_ABOUT THIS EXERCISE_. Within the entries below, please return exactly the lines from the one with "Open 预览 preview with the eye icon" through the one with "Image resolution: width=1243", leaving out any pictures.

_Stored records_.
• • •

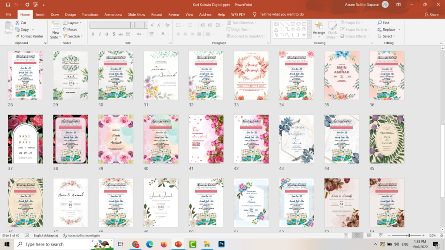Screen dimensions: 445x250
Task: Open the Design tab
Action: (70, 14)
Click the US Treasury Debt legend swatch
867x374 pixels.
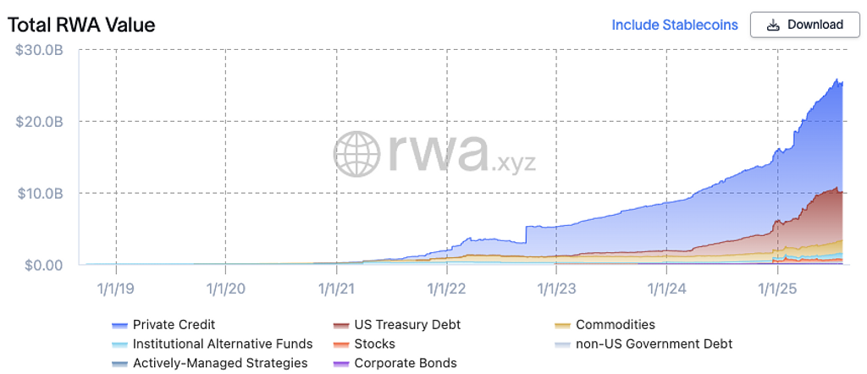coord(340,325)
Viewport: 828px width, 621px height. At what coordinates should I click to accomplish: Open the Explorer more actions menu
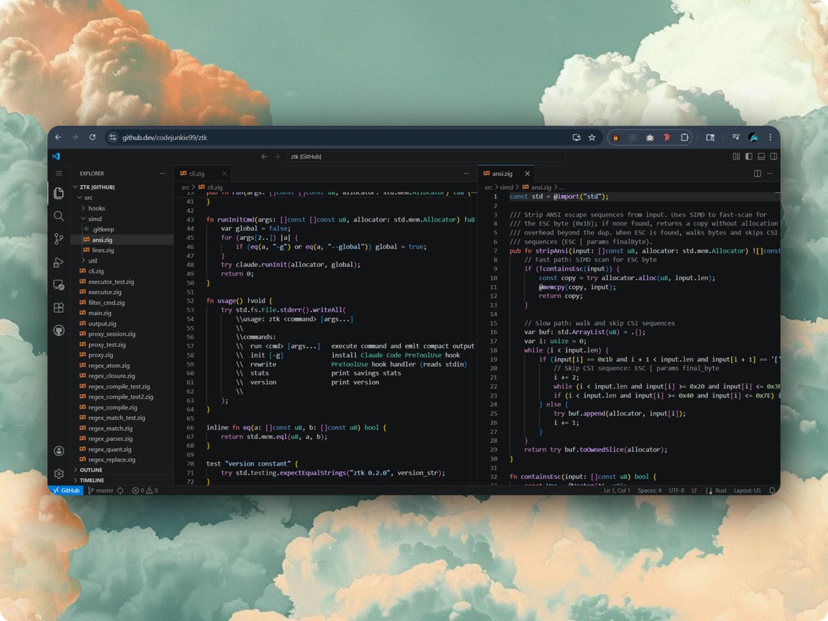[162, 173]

• • •

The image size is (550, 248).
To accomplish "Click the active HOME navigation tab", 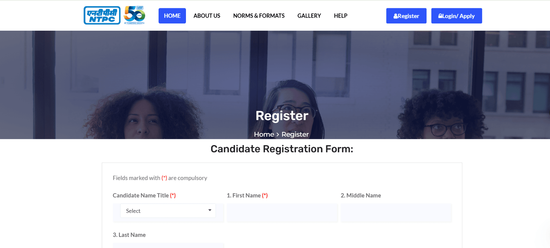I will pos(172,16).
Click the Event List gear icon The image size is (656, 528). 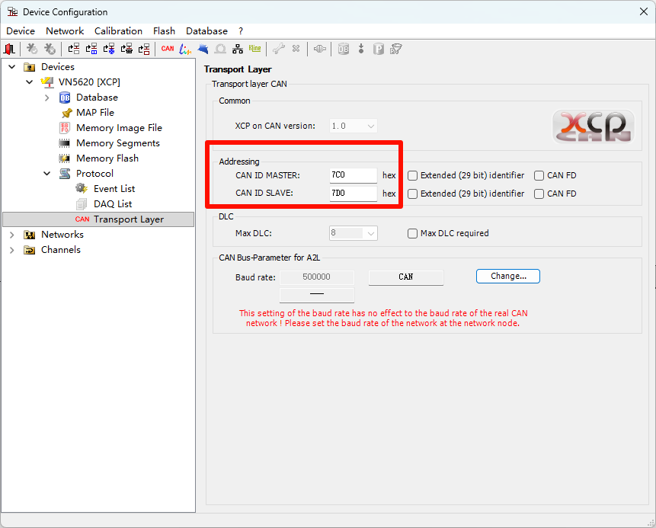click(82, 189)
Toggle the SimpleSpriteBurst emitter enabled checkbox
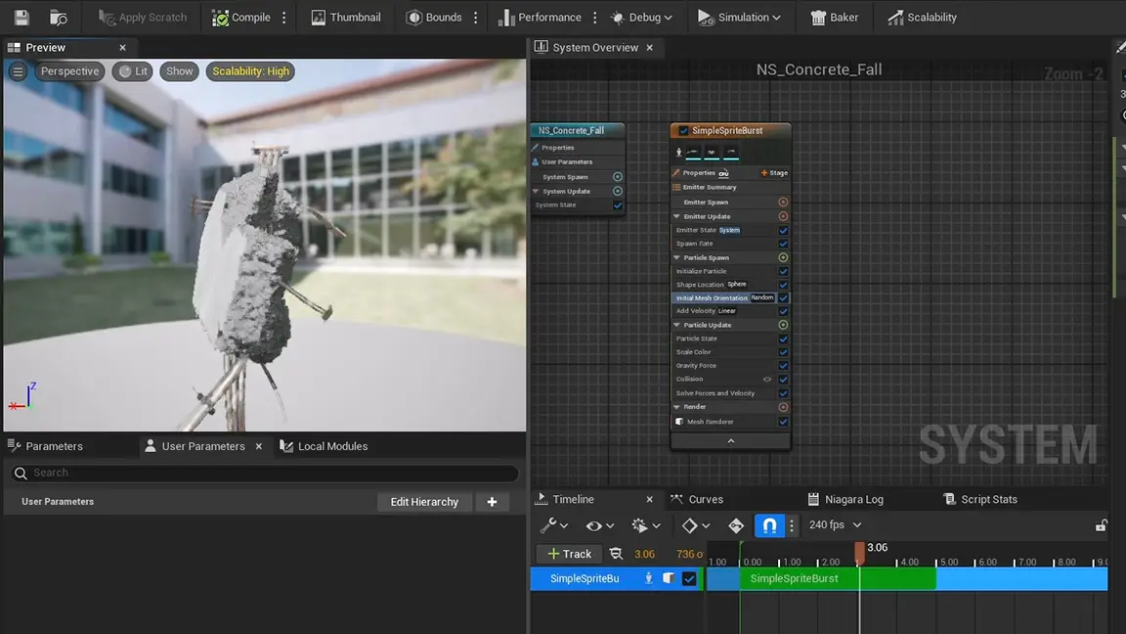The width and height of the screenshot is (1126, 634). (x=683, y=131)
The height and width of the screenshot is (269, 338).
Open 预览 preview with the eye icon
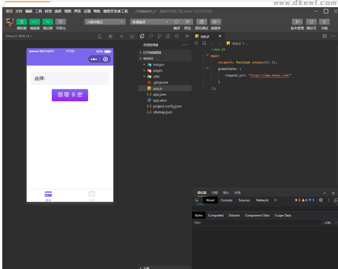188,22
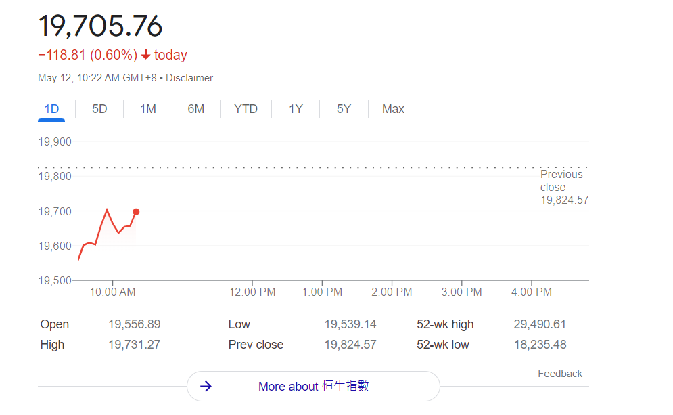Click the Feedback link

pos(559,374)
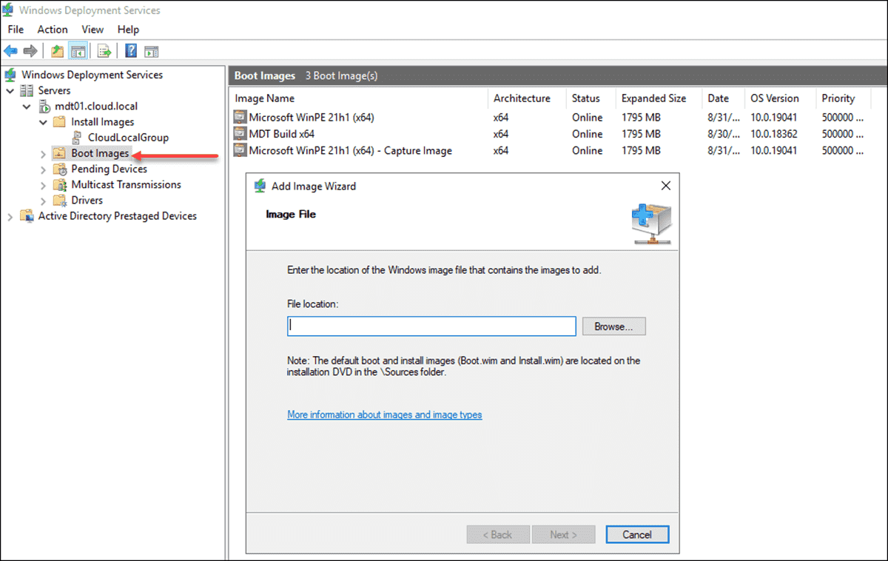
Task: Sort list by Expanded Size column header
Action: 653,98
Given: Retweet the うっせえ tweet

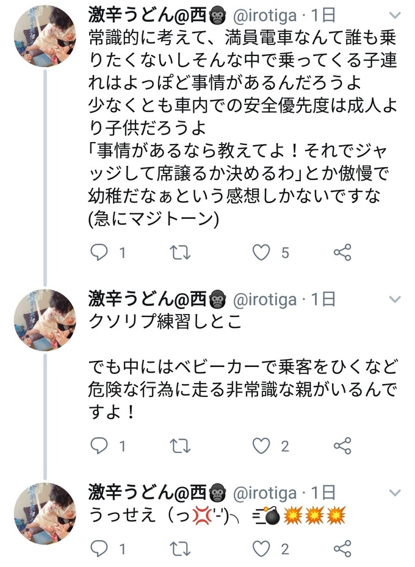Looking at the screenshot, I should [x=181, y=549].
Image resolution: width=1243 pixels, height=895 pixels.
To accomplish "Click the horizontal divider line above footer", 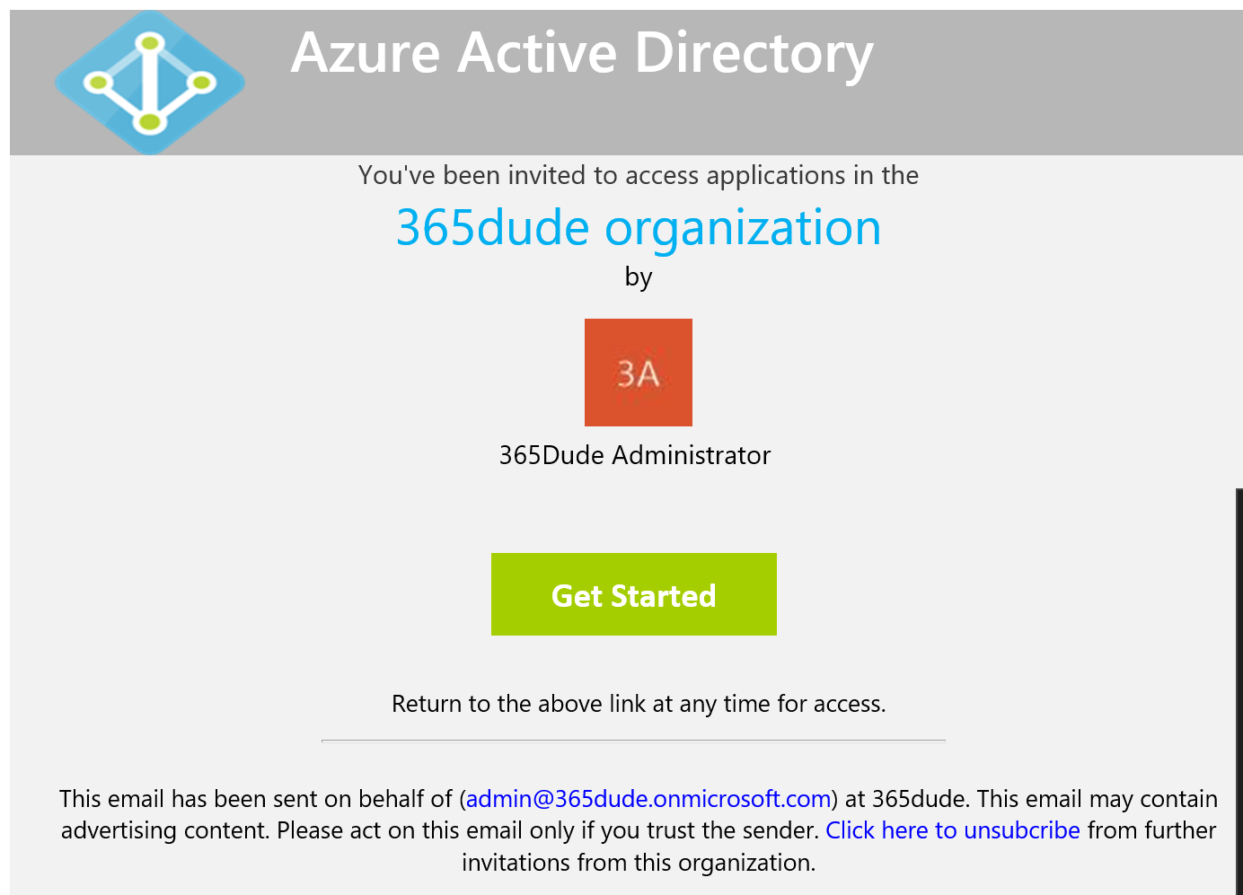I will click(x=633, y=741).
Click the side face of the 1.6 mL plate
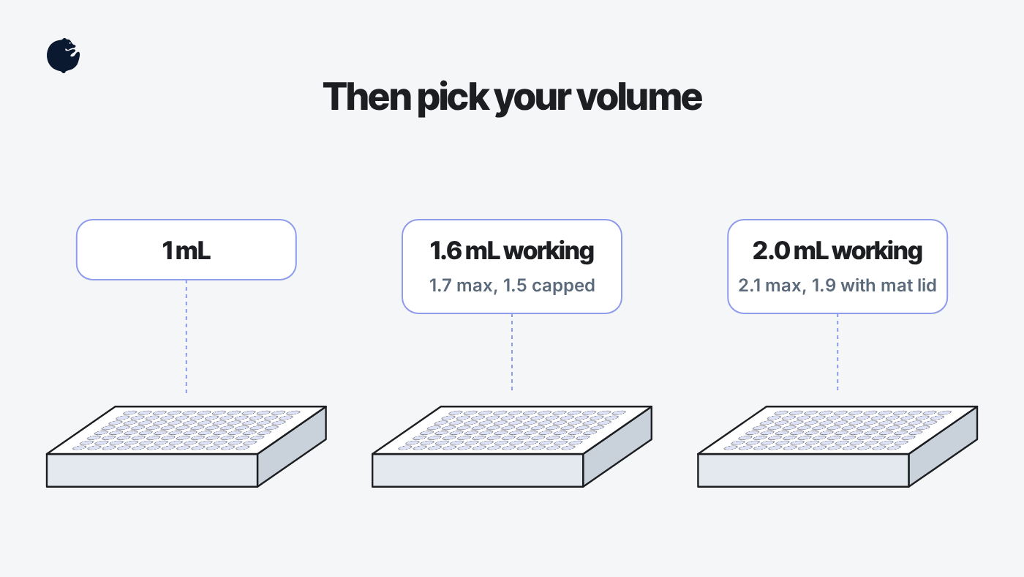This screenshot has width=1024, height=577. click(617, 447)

• • •

_ANSWER TO THE EXERCISE_.
Open 预览 preview with the eye icon
188,22
Click the Feedback link

pos(559,374)
Task: Sort list by Expanded Size column header
Action: 653,98
Given: Retweet the うっせえ tweet

Looking at the screenshot, I should [x=181, y=549].
Image resolution: width=1243 pixels, height=895 pixels.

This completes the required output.